Directions for this task :: Type out the records that follow, exactly as given.

Records for processing ::
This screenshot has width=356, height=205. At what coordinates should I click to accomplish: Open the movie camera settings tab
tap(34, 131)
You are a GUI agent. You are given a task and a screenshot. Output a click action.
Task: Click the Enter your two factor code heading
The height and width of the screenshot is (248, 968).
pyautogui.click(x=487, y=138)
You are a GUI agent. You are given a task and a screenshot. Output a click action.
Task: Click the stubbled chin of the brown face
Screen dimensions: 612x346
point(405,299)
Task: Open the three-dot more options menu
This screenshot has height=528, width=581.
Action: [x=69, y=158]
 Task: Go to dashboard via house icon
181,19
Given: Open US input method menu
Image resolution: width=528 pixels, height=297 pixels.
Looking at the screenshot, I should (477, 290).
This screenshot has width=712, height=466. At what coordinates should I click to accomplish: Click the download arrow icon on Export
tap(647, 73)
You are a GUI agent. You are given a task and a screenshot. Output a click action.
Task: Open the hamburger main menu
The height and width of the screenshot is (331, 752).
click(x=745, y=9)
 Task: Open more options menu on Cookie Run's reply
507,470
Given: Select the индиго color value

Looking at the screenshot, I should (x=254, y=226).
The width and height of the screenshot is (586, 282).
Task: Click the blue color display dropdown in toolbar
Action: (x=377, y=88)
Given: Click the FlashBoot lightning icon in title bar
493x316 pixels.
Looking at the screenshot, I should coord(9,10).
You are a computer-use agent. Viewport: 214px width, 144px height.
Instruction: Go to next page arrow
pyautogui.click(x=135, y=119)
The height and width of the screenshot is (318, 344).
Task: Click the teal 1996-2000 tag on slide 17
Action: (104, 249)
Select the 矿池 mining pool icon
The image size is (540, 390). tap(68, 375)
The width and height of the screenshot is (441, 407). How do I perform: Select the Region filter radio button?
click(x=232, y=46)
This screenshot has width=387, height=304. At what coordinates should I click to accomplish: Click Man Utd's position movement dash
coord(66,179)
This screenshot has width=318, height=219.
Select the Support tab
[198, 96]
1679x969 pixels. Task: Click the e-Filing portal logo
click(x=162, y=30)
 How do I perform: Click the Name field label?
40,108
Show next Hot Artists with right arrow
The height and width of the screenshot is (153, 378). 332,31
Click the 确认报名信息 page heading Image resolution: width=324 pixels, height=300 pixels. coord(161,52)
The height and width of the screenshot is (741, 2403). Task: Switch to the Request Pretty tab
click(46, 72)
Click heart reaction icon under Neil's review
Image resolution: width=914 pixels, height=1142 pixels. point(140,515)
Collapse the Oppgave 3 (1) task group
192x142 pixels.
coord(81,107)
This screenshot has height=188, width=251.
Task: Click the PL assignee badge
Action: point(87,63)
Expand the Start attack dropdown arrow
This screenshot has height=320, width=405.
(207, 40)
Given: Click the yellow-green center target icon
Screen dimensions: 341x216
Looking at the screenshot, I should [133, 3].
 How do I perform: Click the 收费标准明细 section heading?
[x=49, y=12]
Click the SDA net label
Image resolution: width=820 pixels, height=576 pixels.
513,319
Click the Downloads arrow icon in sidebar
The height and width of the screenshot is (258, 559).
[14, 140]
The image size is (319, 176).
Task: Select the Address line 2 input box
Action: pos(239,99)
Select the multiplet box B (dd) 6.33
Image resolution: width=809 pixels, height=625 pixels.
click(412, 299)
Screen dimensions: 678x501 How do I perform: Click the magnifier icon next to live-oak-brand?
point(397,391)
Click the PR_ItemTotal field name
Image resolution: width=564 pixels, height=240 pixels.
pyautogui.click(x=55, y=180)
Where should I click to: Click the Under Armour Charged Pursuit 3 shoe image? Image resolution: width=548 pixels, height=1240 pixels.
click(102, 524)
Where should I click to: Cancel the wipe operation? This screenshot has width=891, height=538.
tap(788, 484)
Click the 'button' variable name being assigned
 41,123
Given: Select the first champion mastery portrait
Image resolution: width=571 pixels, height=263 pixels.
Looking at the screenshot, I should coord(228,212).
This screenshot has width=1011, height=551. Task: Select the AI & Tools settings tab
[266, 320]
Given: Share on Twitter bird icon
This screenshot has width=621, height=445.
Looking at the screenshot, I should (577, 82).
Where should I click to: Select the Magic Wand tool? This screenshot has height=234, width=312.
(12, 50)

Task result ::
This screenshot has width=356, height=205. At what coordinates should I click to accomplish: Open the movie camera settings tab
tap(34, 131)
You are a GUI agent. You are given a task and a screenshot. Output a click action.
Task: Click the Enter your two factor code heading
The height and width of the screenshot is (248, 968).
pyautogui.click(x=487, y=138)
You are a GUI agent. You are given a task and a screenshot. Output a click action.
Task: Click the stubbled chin of the brown face
Screen dimensions: 612x346
point(405,299)
Task: Open the three-dot more options menu
This screenshot has height=528, width=581.
Action: [x=69, y=158]
 Task: Go to dashboard via house icon
181,19
Given: Open US input method menu
Image resolution: width=528 pixels, height=297 pixels.
Looking at the screenshot, I should (477, 290).
This screenshot has width=712, height=466. At what coordinates should I click to accomplish: Click the download arrow icon on Export
tap(647, 73)
You are a GUI agent. You are given a task and a screenshot. Output a click action.
Task: Open the hamburger main menu
The height and width of the screenshot is (331, 752).
click(x=745, y=9)
 Task: Open more options menu on Cookie Run's reply
507,470
Given: Select the индиго color value

Looking at the screenshot, I should (x=254, y=226).
The width and height of the screenshot is (586, 282).
Task: Click the blue color display dropdown in toolbar
Action: (x=377, y=88)
Given: Click the FlashBoot lightning icon in title bar
493x316 pixels.
Looking at the screenshot, I should coord(9,10).
You are a computer-use agent. Viewport: 214px width, 144px height.
Instruction: Go to next page arrow
pyautogui.click(x=135, y=119)
The height and width of the screenshot is (318, 344).
Task: Click the teal 1996-2000 tag on slide 17
Action: (104, 249)
Select the 矿池 mining pool icon
The image size is (540, 390). tap(68, 375)
The width and height of the screenshot is (441, 407). How do I perform: Select the Region filter radio button?
click(x=232, y=46)
This screenshot has width=387, height=304. At what coordinates should I click to accomplish: Click Man Utd's position movement dash
coord(66,179)
This screenshot has width=318, height=219.
Select the Support tab
[198, 96]
1679x969 pixels. Task: Click the e-Filing portal logo
click(x=162, y=30)
 How do I perform: Click the Name field label?
40,108
Show next Hot Artists with right arrow
The height and width of the screenshot is (153, 378). 332,31
Click the 确认报名信息 page heading Image resolution: width=324 pixels, height=300 pixels. coord(161,52)
The height and width of the screenshot is (741, 2403). Task: Switch to the Request Pretty tab
click(46, 72)
Click heart reaction icon under Neil's review
Image resolution: width=914 pixels, height=1142 pixels. point(140,515)
Collapse the Oppgave 3 (1) task group
192x142 pixels.
coord(81,107)
This screenshot has height=188, width=251.
Task: Click the PL assignee badge
Action: point(87,63)
Expand the Start attack dropdown arrow
This screenshot has height=320, width=405.
(207, 40)
Given: Click the yellow-green center target icon
Screen dimensions: 341x216
Looking at the screenshot, I should [133, 3].
 How do I perform: Click the 收费标准明细 section heading?
[x=49, y=12]
Click the SDA net label
Image resolution: width=820 pixels, height=576 pixels.
513,319
Click the Downloads arrow icon in sidebar
The height and width of the screenshot is (258, 559).
[14, 140]
The image size is (319, 176).
Task: Select the Address line 2 input box
Action: pos(239,99)
Select the multiplet box B (dd) 6.33
Image resolution: width=809 pixels, height=625 pixels.
click(412, 299)
Screen dimensions: 678x501 How do I perform: Click the magnifier icon next to live-oak-brand?
point(397,391)
Click the PR_ItemTotal field name
Image resolution: width=564 pixels, height=240 pixels.
pyautogui.click(x=55, y=180)
Where should I click to: Click the Under Armour Charged Pursuit 3 shoe image? Image resolution: width=548 pixels, height=1240 pixels.
click(102, 524)
Where should I click to: Cancel the wipe operation? This screenshot has width=891, height=538.
tap(788, 484)
Click the 'button' variable name being assigned
 41,123
Given: Select the first champion mastery portrait
Image resolution: width=571 pixels, height=263 pixels.
Looking at the screenshot, I should coord(228,212).
This screenshot has width=1011, height=551. Task: Select the AI & Tools settings tab
[266, 320]
Given: Share on Twitter bird icon
This screenshot has width=621, height=445.
Looking at the screenshot, I should (577, 82).
Where should I click to: Select the Magic Wand tool? This screenshot has height=234, width=312.
(12, 50)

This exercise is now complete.